*EXCERPT*.
- - -

Mental health is increasingly on the agenda. Armed conflicts, humanitarian crises, displaced populations and waves of refugees call upon our forces and challenge hope for a better world. December 10th marked International Human Rights Day. How to deal with the anxiety states that are increasingly common among us, and the traumatic experiences that knock on our door? The contribution of scientific research in the field of Psychology, namely Peace Psychology, seeks to respond to the needs of the community, applying the knowledge acquired to promote general well-being, social inclusion and the construction of a more humanized and fair society.
Raquel Matos, director of the Faculty of Education and Psychology (FEP) at the Universidade Católica Portuguesa (UCP), in Porto, considers that “one of the main missions of Psychology is to contribute to the promotion of peace, social justice and human rights”, giving capital importance to this area in the various training levels of psychologists. A pioneer of research in Peace Psychology in Portugal, Mariana Barbosa studies the dynamics of violent behaviors, applying them to the promotion of human rights. The professor, at the Faculty of Education and Psychology (FEP), maintains that “to resolve cycles of violence, peace must imply social equality and the restoration of human dignity – positive peace”. Following the founder of peace studies Johan Galtung, Mariana Barbosa considers that “working for peace is not just about ending war – negative peace – it also involves promoting justice and implementing reconciliation programs”. Psychology is a very powerful weapon, “if, on the one hand, it can help to kill, on the other, you must concentrate all your knowledge on preventing violence, hence the importance of investing in reconciliation processes and creating mechanisms of justice”, exemplifies. As a science of the mind, Psychology plays “an essential role in preventing conflicts and promoting human rights”, concludes the researcher at the Research Centre for Human Development (CEDH).

- - -

*ENTRIES SUPPLIED*.

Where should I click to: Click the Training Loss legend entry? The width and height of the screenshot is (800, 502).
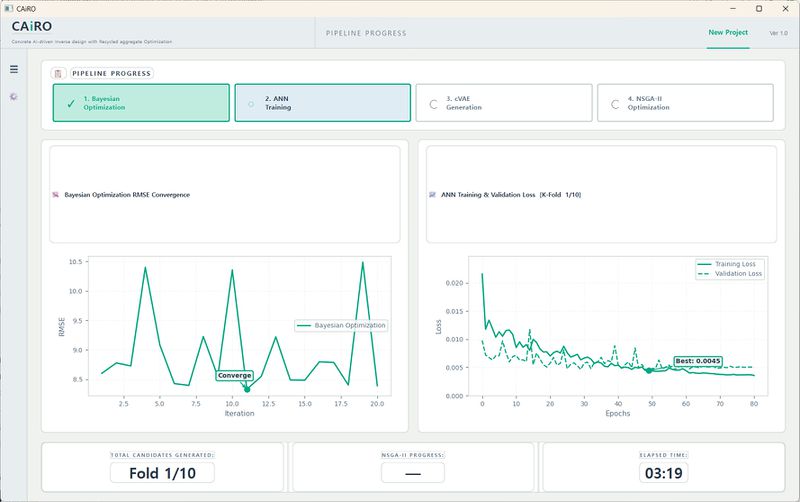(730, 264)
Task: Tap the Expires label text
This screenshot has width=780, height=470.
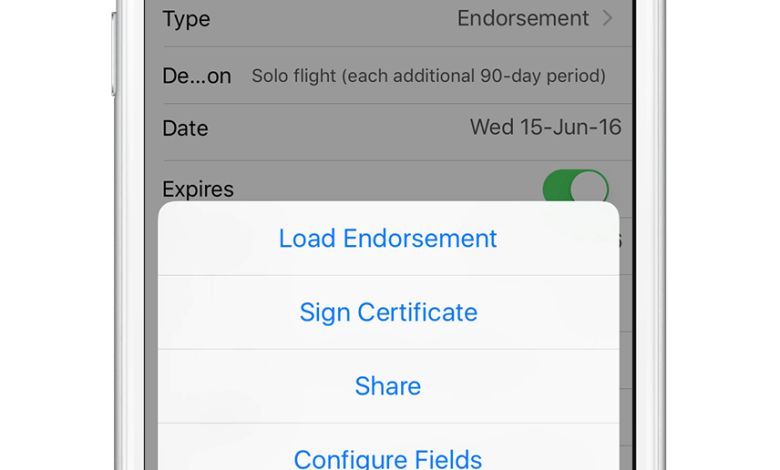Action: pyautogui.click(x=198, y=189)
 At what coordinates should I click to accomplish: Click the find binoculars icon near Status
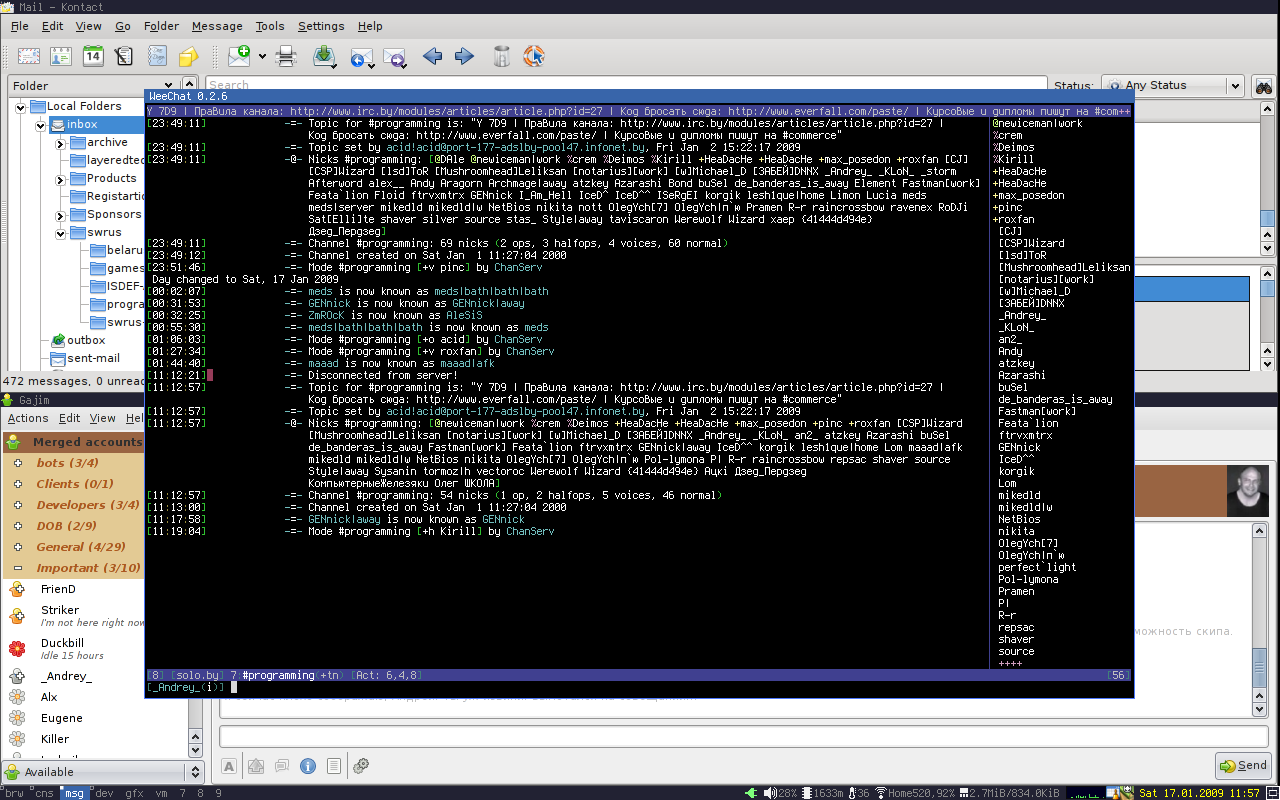(x=1263, y=86)
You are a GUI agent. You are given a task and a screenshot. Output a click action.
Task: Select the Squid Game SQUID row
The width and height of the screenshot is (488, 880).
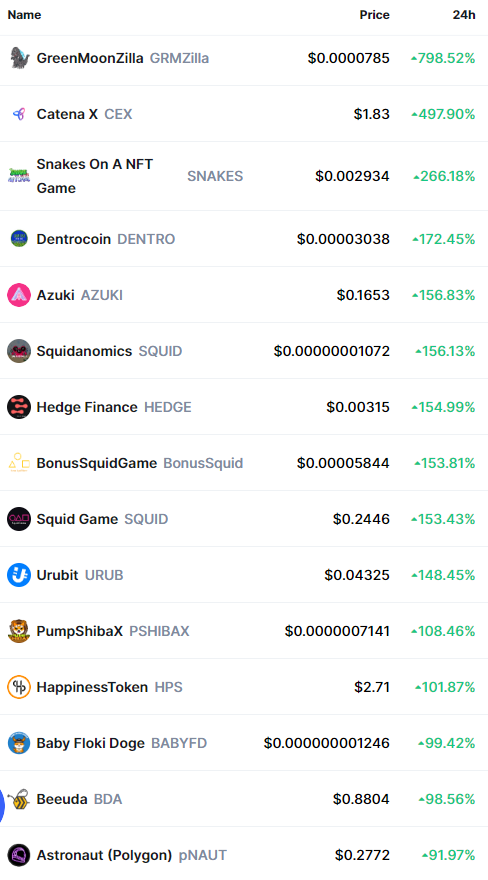click(244, 519)
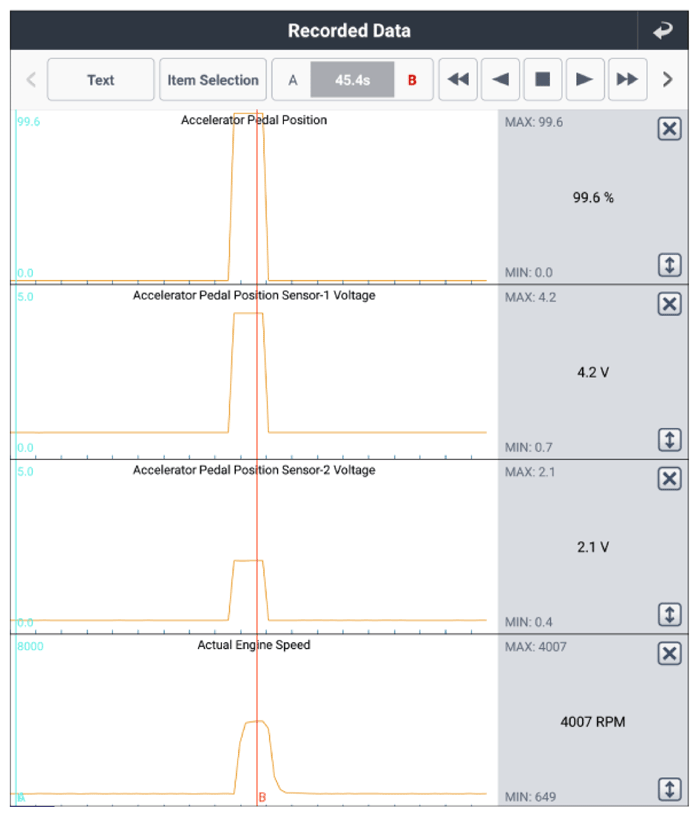Expand Accelerator Pedal Position graph vertically

pos(669,265)
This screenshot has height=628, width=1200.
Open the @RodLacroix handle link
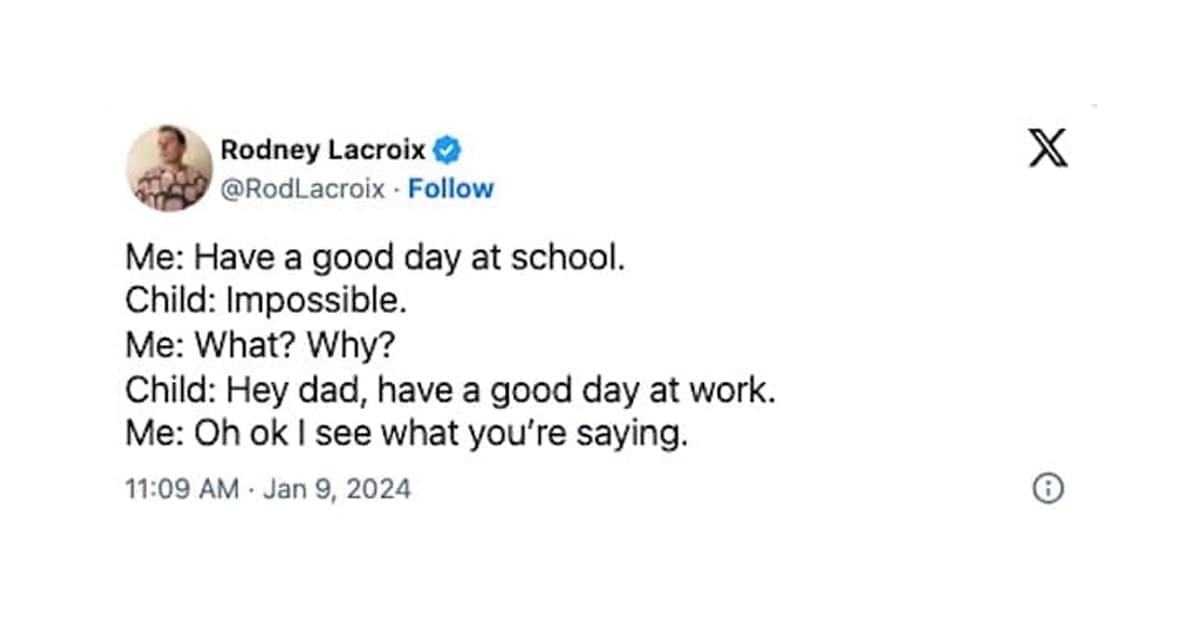pyautogui.click(x=302, y=189)
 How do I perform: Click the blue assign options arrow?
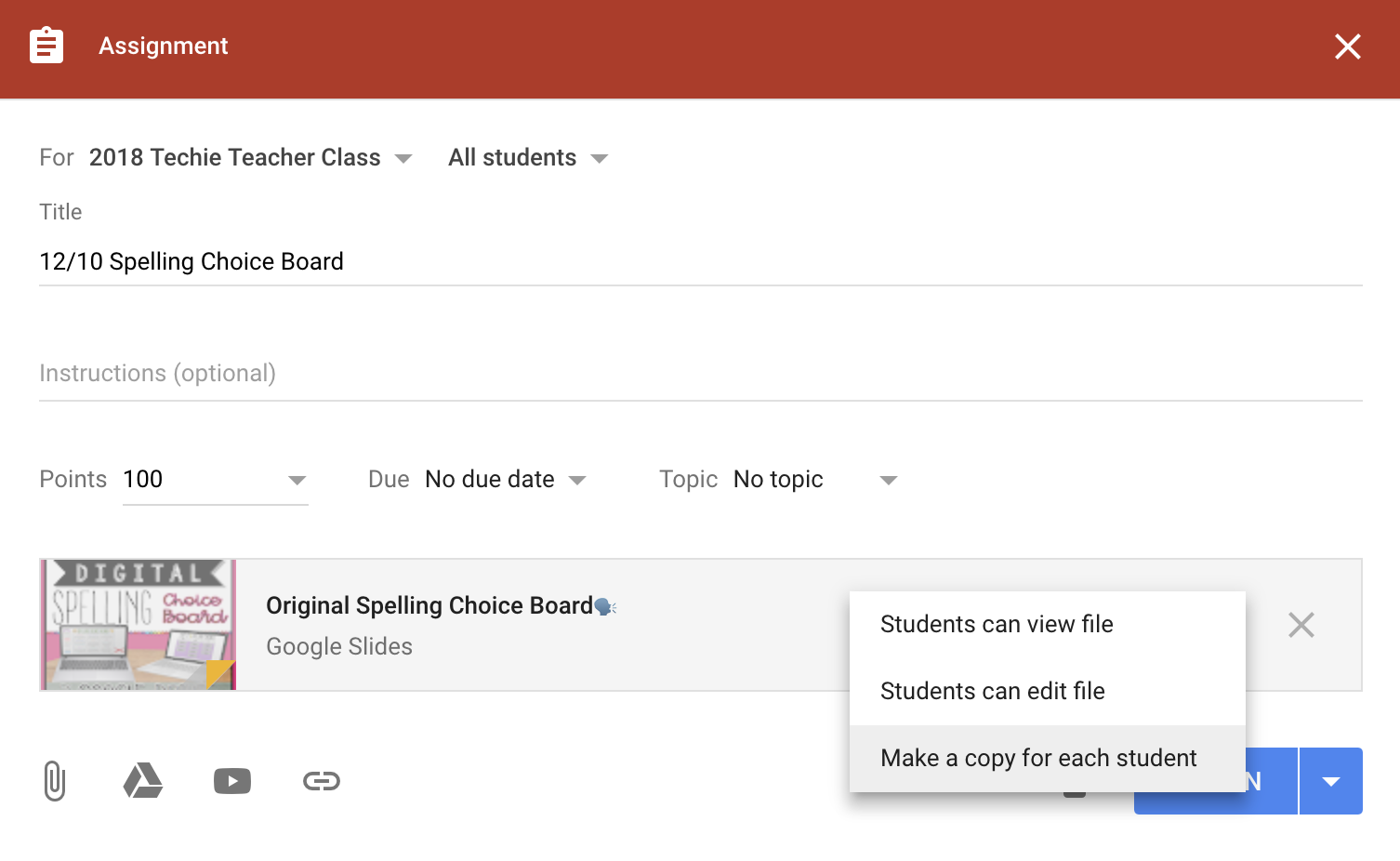[1330, 781]
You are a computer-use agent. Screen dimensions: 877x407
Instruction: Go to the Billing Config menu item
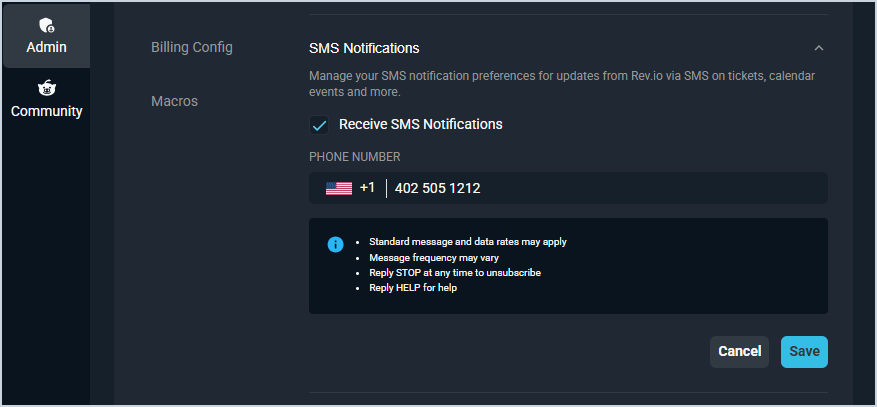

- - -

*EXERCISE PROMPT*. Reproduce the entire piece on mental health and Peace Psychology above, word for word.

*TASK ANSWER*.
Mental health is increasingly on the agenda. Armed conflicts, humanitarian crises, displaced populations and waves of refugees call upon our forces and challenge hope for a better world. December 10th marked International Human Rights Day. How to deal with the anxiety states that are increasingly common among us, and the traumatic experiences that knock on our door? The contribution of scientific research in the field of Psychology, namely Peace Psychology, seeks to respond to the needs of the community, applying the knowledge acquired to promote general well-being, social inclusion and the construction of a more humanized and fair society.
Raquel Matos, director of the Faculty of Education and Psychology (FEP) at the Universidade Católica Portuguesa (UCP), in Porto, considers that “one of the main missions of Psychology is to contribute to the promotion of peace, social justice and human rights”, giving capital importance to this area in the various training levels of psychologists. A pioneer of research in Peace Psychology in Portugal, Mariana Barbosa studies the dynamics of violent behaviors, applying them to the promotion of human rights. The professor, at the Faculty of Education and Psychology (FEP), maintains that “to resolve cycles of violence, peace must imply social equality and the restoration of human dignity – positive peace”. Following the founder of peace studies Johan Galtung, Mariana Barbosa considers that “working for peace is not just about ending war – negative peace – it also involves promoting justice and implementing reconciliation programs”. Psychology is a very powerful weapon, “if, on the one hand, it can help to kill, on the other, you must concentrate all your knowledge on preventing violence, hence the importance of investing in reconciliation processes and creating mechanisms of justice”, exemplifies. As a science of the mind, Psychology plays “an essential role in preventing conflicts and promoting human rights”, concludes the researcher at the Research Centre for Human Development (CEDH).